The "diet and exercise routine" that Bant mentions is literally just everyone shoving snacks in his hand whenever they can to help put some meat on his bones (I headcanon Mandos as food-is-love types, and they all adore him) and Myles very specifically issuing orders to lock him out of the sparring rooms after hours so he can't replace 8 hours real sleep with 4 hours of hard workout followed by 4 hours light coma. Bant is used to Obi-Wan being perpetually underfed and overworked, which doesn't actually build muscle well, so the changes she's seeing are better body fat percentage (as in, he has some now) and muscle development, which speaks to diet+exercise changes.

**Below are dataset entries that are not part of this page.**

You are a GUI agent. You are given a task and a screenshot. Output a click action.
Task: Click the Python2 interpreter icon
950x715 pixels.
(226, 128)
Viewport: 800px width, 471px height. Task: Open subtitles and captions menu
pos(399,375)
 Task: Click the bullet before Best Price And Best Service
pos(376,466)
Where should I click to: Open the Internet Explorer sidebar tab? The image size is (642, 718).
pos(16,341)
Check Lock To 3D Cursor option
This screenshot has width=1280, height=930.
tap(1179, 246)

Pleasing rumble voice is Jaster.
Plo spends enough time on his Finding missions connecting to slave communities (because Force Sensitive kids are frequently high-value slaves and he needs to make contacts to Find them) that he just went back over all prior contact with Anakin in the light of knowing he's Amavikka and found the Council terribly wanting, hence sound of horror.
Much thanks to Celesta_SunStar, who is responsible for Quin's lines to the Council.
The words Jango uses to express his desire for forgiveness are the ones used to express a willingness to pay a blood debt, basically very serious words that frame around the concept of debt and owing to the one who was harmed, which is why Obi-Wan replies with "no debt".
It's harder to use Force Suggestion slight of hand to trick people into thinking your actions are fine when they're not in the room with you when they think about said actions. It's also harder to trick people over holocoms, although not impossible, so Qui was only sort of affected and remembered when prompted.
For the record, nobody knows Palpatine is a Sith, they think he's a child molester. It's not going to make a difference in whether he gets left in power, although I'm purposely leaving it vague as to if he's still alive to stir shit later, or if they ganked him. I'm leaning towards "he was deposed and thrown out of all reasonable establishments in civilized space because when both the Jedi AND the Mandalorians agree that someone is a danger to children and the general public good everyone listens because those two don't agree on anything." as the answer.
I am planning a one shot with JangObi smut, to immediately follow this chapter in timeline, but more easily skippable for those who do not do with the stories of smut. That will most likely be the next thing out in this series, but I myself am variable in my sexual attractions so I need to wait for my own headspace to be smutty to write that.